Key Experimental Results¶
Main Results¶
| Model | Steps | GenEval↑ | DPG-Bench↑ | HPSv2↑ |
|---|---|---|---|---|
| BLIP3o-NEXT | 30 | 0.91 | 82.05 | 29.42 |
| BLIP3o-NEXT | 4 | 0.86 | 78.15 | 26.96 |
| BLIP3o-NEXT | 1 | 0.46 | 57.05 | 18.54 |
| EMF (Ours) | 4 | 0.90 | 81.20 | 29.25 |
| EMF (Ours) | 2 | 0.85 | 79.44 | 27.21 |
| EMF (Ours) | 1 | 0.74 | 77.36 | 25.77 |
| SANA-Sprint | 4 | 0.77 | - | - |
| rCM | 4 | 0.83 | - | - |
Ablation Study¶
| Configuration | GenEval (1-step) | Notes |
|---|---|---|
| BLIP3o-NEXT encoder + MeanFlow | 0.74 | High discriminability + high disentanglement |
| SANA-1.5 encoder + MeanFlow | Fails | Insufficient discriminability |
| SANA-1.5 encoder + SFT fine-tuning + MeanFlow | Still fails | Fine-tuning cannot compensate for encoder deficiencies |
Key Findings¶
- EMF with 4 steps nearly matches BLIP3o-NEXT at 30 steps (GenEval 0.90 vs. 0.91), achieving approximately 7.5× acceleration.
- EMF outperforms all distillation-based models (SDXL-Turbo/Lightning/DMD2, etc.) without requiring a teacher model.
- The SANA-1.5 encoder fails to function effectively within MeanFlow even after SFT fine-tuning, demonstrating that the intrinsic properties of the encoder — not the training data — are the bottleneck.
- EMF performance improves consistently with more inference steps (1→2→4→8), unlike conventional consistency models where performance saturates or even degrades as steps increase.
Highlights & Insights¶
- The systematic analysis of text encoder discriminability and disentanglement is highly valuable. Prior work typically evaluates final generation quality only; this paper delves into the properties of the text representation space, providing concrete metrics for selecting or designing text encoders for few-step generation.
- The analysis of "why class labels work in MeanFlow but text does not" is particularly insightful: class labels are inherently discrete and easily distinguishable, naturally possessing high discriminability.

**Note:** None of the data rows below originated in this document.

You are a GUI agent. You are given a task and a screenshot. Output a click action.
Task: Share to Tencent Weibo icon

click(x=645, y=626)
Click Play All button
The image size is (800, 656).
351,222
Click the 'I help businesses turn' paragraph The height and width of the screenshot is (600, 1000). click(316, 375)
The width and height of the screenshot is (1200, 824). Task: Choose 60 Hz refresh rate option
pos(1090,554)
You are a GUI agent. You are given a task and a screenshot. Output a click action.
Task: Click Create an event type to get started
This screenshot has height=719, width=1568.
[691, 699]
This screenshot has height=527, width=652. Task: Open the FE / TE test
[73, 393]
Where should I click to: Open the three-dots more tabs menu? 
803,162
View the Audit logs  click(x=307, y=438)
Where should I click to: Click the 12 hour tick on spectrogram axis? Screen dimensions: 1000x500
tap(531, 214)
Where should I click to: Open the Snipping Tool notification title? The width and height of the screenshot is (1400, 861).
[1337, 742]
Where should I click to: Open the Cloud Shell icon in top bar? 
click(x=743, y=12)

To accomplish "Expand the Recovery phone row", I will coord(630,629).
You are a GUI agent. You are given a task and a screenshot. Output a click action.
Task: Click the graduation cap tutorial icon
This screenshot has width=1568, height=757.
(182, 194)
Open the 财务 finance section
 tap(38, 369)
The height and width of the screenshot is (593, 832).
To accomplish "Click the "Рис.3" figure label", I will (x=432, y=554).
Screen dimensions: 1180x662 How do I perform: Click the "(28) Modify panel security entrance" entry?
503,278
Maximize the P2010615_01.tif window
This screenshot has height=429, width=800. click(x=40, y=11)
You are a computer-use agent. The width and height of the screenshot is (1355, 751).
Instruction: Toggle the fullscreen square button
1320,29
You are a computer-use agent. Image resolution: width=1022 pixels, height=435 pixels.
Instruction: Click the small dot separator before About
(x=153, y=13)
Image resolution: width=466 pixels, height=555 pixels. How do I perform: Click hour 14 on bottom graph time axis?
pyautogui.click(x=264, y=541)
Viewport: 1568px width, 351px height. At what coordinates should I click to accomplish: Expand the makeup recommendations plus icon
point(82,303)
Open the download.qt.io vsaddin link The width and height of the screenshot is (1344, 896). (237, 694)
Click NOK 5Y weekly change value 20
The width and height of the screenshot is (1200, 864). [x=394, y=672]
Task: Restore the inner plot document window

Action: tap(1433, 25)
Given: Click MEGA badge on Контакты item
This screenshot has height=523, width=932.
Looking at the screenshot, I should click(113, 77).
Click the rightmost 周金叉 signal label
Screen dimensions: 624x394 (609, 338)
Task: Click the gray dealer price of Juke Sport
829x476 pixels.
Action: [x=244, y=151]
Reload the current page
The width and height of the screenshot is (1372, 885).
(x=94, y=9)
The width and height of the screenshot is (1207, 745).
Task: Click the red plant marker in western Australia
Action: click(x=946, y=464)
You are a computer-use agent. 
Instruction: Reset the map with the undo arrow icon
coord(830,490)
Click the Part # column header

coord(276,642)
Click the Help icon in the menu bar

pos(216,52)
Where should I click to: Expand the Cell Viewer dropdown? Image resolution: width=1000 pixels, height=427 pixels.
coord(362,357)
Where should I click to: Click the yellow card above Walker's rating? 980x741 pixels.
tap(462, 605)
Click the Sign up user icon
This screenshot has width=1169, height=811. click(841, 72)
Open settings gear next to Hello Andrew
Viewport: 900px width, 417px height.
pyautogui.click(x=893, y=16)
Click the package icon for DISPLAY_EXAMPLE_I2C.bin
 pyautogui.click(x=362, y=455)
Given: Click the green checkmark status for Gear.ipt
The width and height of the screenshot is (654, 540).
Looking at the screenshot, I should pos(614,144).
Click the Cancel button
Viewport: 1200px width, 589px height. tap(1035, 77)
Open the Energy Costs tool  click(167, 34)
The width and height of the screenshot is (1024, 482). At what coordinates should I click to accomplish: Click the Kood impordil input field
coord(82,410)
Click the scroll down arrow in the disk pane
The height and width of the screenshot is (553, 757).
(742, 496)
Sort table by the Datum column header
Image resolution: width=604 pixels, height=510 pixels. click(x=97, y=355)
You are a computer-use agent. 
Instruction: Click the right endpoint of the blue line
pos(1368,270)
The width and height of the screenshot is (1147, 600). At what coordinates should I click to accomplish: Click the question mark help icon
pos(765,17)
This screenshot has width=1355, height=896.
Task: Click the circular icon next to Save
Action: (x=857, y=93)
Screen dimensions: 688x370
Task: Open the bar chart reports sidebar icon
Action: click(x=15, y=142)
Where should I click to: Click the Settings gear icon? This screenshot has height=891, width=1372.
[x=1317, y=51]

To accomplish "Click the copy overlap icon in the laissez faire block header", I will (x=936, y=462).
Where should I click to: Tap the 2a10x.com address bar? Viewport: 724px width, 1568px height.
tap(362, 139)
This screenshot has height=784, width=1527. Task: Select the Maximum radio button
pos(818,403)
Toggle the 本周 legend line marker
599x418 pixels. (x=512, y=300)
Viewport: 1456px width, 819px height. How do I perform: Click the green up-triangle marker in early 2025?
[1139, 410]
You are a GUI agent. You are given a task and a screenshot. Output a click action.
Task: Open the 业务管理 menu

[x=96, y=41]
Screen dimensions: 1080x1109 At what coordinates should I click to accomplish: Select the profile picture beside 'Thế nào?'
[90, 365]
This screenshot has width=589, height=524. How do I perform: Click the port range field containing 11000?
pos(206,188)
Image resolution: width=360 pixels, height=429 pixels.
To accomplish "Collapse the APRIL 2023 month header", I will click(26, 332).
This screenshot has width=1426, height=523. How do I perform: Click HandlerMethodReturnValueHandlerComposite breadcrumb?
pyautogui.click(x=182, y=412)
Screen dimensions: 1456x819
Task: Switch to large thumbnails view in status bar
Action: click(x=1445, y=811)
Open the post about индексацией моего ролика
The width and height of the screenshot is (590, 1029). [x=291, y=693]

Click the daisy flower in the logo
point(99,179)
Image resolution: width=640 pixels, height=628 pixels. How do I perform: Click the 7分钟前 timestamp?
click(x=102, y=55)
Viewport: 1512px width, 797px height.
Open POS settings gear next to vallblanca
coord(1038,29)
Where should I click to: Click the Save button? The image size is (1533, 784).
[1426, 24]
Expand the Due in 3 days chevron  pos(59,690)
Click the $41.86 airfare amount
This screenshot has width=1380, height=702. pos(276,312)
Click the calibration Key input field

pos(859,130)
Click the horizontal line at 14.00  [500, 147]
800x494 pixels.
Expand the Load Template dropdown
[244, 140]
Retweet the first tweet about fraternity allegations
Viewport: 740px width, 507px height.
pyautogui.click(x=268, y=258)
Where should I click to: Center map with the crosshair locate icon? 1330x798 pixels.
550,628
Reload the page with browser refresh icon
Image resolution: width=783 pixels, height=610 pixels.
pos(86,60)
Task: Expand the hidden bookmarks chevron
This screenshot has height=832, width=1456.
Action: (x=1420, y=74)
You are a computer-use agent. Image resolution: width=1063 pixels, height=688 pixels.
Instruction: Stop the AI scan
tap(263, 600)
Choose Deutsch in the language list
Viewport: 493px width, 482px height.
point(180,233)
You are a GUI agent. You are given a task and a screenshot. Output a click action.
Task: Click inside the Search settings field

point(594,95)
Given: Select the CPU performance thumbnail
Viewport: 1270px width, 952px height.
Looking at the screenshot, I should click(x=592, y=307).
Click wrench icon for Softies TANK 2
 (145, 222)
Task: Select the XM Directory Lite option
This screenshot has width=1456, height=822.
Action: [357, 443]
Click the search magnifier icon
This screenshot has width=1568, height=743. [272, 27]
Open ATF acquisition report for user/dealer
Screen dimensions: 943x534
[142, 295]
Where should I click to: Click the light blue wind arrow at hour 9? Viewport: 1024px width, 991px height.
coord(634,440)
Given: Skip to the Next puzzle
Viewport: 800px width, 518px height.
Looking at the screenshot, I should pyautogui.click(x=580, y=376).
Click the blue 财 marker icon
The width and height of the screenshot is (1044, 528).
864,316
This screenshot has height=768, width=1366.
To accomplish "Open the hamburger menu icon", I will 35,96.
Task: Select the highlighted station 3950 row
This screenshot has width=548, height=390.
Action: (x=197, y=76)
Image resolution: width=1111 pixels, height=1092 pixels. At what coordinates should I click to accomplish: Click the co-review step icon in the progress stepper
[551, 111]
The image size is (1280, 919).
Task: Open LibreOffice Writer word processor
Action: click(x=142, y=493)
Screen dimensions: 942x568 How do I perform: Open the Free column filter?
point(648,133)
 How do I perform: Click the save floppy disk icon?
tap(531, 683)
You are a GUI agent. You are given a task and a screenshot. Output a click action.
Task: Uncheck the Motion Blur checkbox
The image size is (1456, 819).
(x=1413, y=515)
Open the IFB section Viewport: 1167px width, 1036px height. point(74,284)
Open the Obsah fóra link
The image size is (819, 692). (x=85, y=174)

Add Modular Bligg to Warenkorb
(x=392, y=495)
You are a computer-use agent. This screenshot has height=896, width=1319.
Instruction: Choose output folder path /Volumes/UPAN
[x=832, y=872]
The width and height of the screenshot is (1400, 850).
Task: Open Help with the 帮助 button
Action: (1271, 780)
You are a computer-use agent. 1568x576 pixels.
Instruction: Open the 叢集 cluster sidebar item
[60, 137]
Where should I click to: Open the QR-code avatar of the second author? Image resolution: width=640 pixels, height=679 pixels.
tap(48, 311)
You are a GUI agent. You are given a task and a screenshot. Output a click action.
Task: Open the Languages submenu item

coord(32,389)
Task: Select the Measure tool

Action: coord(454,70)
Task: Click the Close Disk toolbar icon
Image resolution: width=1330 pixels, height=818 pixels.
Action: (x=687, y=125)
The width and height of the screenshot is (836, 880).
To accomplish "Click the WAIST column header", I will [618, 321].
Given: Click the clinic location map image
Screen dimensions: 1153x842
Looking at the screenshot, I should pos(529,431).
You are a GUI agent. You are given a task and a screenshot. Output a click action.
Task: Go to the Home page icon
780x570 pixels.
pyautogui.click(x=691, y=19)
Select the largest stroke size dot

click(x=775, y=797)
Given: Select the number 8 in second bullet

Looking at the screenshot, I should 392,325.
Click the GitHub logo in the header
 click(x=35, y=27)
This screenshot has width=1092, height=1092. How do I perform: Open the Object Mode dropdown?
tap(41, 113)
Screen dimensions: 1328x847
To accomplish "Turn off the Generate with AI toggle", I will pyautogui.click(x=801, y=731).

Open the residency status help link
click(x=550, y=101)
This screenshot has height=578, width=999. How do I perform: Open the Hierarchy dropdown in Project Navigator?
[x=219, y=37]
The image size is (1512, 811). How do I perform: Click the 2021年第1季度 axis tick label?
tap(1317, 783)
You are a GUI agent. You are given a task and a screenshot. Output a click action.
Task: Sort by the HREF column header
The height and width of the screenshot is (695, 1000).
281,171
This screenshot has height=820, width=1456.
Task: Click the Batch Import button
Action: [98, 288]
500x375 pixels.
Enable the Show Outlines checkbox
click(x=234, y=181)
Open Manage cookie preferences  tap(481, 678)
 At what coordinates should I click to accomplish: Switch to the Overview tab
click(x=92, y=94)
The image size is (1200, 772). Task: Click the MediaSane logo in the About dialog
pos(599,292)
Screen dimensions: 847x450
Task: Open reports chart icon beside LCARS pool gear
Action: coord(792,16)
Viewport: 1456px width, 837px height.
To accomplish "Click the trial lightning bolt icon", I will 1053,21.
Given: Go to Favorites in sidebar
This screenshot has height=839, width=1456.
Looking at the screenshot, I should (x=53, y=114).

- The comparison with consistency-based methods is also illuminating: consistency methods may degrade with more steps, whereas MeanFlow — as a stable discretization of a continuous flow — continuously benefits from additional steps.
Limitations & Future Work¶
- Validation is currently limited to BLIP3o-NEXT, an encoder that happens to exhibit both high discriminability and high disentanglement; generalizability to other encoders meeting these criteria remains uncertain.
- One-step GenEval of 0.74 still lags behind multi-step baselines, leaving room for improvement toward truly high-quality single-step T2I generation.
- The numerical stability issues with JVP computation are mitigated by selecting a suitable encoder but are not fundamentally resolved.
- Future directions include exploring text encoders specifically designed or trained for few-step generation.
Related Work & Insights¶
- vs. Original MeanFlow: Supports only class-conditional generation; this work is the first extension to text conditioning.
- vs. SANA-Sprint: A distillation-based method achieving GenEval 0.77 at 4 steps; this work achieves 0.90, a significant improvement.
- vs. Consistency Models: Consistency models may degrade with increasing steps; the proposed MeanFlow approach yields consistent improvement.
Rating¶
- Novelty: ⭐⭐⭐⭐ — First extension of MeanFlow to T2I; the text representation analysis is insightful.
- Experimental Thoroughness: ⭐⭐⭐⭐ — Comprehensive multi-benchmark comparisons; systematic encoder analysis.
- Writing Quality: ⭐⭐⭐⭐ — Clear logical progression from observations to analysis to methodology.
- Value: ⭐⭐⭐⭐ — Provides actionable guidance for encoder selection in few-step T2I generation.